# Please define the term heavy lifting



## samdew9 (Jun 10, 2013)

I'm told in another post that my WW needs to do some heavy lifting for us to R. I guess that I don't know what all of that entails.


----------



## russell28 (Apr 17, 2013)

SurvivingInfidelity.com - Support for Those Affected by Infidelity

The Healing Library
What the WS/BS Must Do to Reconcile

JUST GET OVER IT ALREADY!
How many times has that been said to you? If it has been said to you even once, then that is a big red flag! No one has the right to tell this to you. If it is your therapist telling you this, then you need a new therapist because obviously this one has no understanding of infidelity. If it is your spouse telling you this, then they have no understanding of the devastation that they have caused.

In order to "get over it", you and your spouse must be given the proper tools and a map. I do not feel that you can successfully navigate the road from infidelity towards healing without these two things.

You do not really "get over it"...you can move beyond it, but you will carry the scars for life as a reminder. You do not forget, but you can forgive...if and only if you and your spouse have the tools and the map.

The former cheating spouse has the biggest responsibility in the healing process. They hold the key for the healing of you and your marriage.

Your spouse must be willing to make it their mission in life to heal you...no matter how long it takes. They should not have to even ask you what you need to help you heal...they should seek professional advice from others and start implementing it immediately. Maybe down the road they will need to seek your own personal advice. You hold the timeline to your own healing.

They need to explain to the children, if they are old enough, that they have hurt you terribly and that they are doing everything to help you heal. They need to tell the children that it is not the children's fault or the betrayed spouses fault. If they see the betrayed spouse getting angry at the former cheating spouse, that this is normal and well deserved and part of healing. They are to be told that they are not to blame the betrayed spouse for their emotional outbursts toward the cheating spouse and that the betrayed spouse should be commended for being willing to give them another chance because they do not deserve it.

In order for your marriage to successfully survive these are some things that your spouse must do:
*
He must be totally honest with you about everything
He must answer every question that you ask truthfully and fully.
He must do everything in his power to prove to you that you are the one that he wants to be with.
He must prove his love to you...he must be patient, gentle, compassionate and understanding.
He must feel your pain.
He must fully understand the devastation that he caused you.
He must accept full responsibility for his actions.
He must stop all contact with OP and not try to protect them.
He must reassure you that it is OK to ask questions.
He must reassure you that you will not drive him away by doing the things that are necessary to heal.
He must recognize when your struggling or experiencing a trigger and comfort you.
He must be able to tell you how sorry he is and show you.
He must re-enforce to you, that you are not responsible.
He must put his own feelings of guilt and shame aside and help you heal first.
He must reconnect emotionally, mentally, and physically with you and stay connected.
He must work on rebuilding trust. No secrets. No privacy.
He must be willing to seek counseling.
He must learn what is and is not acceptable when communicating with the opposite sex...he must establish boundaries and not cross them. *

Here is a list of things that you must do:

Give him the necessary time to prove his love and commitment to you.
Be open with your feelings.
Ask the questions that are important to you.
Don't be afraid that you will drive him away while you are trying to heal.
Stop blaming yourself for his actions. You are in no way responsible...even if you are Attila the Hun!
You must be able to let him connect with you. (this one takes time)
You must continue checking up on him in order to let him rebuild trust.
You must be willing to seek counseling so that you do not get stuck in one of the stages of recovery such as anger or depression. 

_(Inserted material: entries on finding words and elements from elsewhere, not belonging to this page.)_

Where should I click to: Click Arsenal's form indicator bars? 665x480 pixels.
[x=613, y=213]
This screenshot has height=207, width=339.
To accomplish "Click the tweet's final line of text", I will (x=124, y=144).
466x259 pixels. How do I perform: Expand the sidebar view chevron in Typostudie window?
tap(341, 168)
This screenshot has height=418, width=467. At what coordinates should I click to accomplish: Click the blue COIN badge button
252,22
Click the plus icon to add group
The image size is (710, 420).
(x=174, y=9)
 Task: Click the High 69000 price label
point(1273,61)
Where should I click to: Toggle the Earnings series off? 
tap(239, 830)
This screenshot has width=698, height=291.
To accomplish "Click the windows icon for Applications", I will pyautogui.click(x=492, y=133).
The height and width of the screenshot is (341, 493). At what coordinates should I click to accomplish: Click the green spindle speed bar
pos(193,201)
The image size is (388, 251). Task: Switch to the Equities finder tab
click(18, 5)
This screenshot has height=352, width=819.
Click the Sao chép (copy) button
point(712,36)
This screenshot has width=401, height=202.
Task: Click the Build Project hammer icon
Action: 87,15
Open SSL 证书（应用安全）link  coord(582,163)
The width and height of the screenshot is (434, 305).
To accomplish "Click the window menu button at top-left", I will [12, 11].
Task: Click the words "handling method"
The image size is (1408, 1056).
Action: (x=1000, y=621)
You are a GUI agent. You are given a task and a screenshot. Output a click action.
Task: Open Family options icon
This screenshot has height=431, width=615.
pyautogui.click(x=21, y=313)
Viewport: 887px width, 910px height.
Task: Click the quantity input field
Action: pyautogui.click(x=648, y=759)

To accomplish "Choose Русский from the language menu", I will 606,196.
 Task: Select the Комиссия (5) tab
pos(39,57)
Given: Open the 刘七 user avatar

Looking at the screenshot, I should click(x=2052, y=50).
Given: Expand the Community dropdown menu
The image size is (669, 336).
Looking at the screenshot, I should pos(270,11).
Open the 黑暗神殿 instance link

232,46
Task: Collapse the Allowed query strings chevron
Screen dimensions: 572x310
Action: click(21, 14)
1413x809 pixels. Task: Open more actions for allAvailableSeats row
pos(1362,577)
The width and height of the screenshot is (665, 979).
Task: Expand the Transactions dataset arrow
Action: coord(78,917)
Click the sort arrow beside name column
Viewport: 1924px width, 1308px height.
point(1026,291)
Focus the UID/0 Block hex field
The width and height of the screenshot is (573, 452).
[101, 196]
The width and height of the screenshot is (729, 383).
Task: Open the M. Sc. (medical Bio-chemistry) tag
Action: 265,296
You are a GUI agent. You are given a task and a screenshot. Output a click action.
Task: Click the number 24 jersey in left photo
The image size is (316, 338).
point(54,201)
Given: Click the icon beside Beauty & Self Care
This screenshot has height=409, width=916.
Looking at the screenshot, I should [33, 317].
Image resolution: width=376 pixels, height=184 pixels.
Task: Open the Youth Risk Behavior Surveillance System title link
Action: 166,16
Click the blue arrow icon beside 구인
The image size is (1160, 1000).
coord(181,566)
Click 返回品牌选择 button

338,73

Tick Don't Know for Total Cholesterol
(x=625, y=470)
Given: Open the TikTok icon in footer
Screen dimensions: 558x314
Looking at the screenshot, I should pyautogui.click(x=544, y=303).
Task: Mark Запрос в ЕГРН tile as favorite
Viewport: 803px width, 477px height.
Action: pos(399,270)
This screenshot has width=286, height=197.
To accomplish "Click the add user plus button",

These are just a few of the things that I have thought of off the top of my head. With these things in place, then reconciliation can be successful. It is still a long journey, but with baby steps it can be achieved. For me, with all these things in place it took about 1 1/2 years to get to a really comfortable place. Without a majority of these things, I do not see how reconciliation can be successful.

If you were to decide to climb Mt Everest and you looked in the phone book under expeditions and called a company and told them that you wanted to climb Mt Everest and they said great. Then you would ask them how to do it. If their reply was to "just get over it", then I am sure that you would call some other company. You would know that it would require the proper tools and a map and a team approach. Well, you are facing a mountain that you need and want to climb. You cannot "just get over it". It doesn't happen that way. It will take the proper tools and a map and team work.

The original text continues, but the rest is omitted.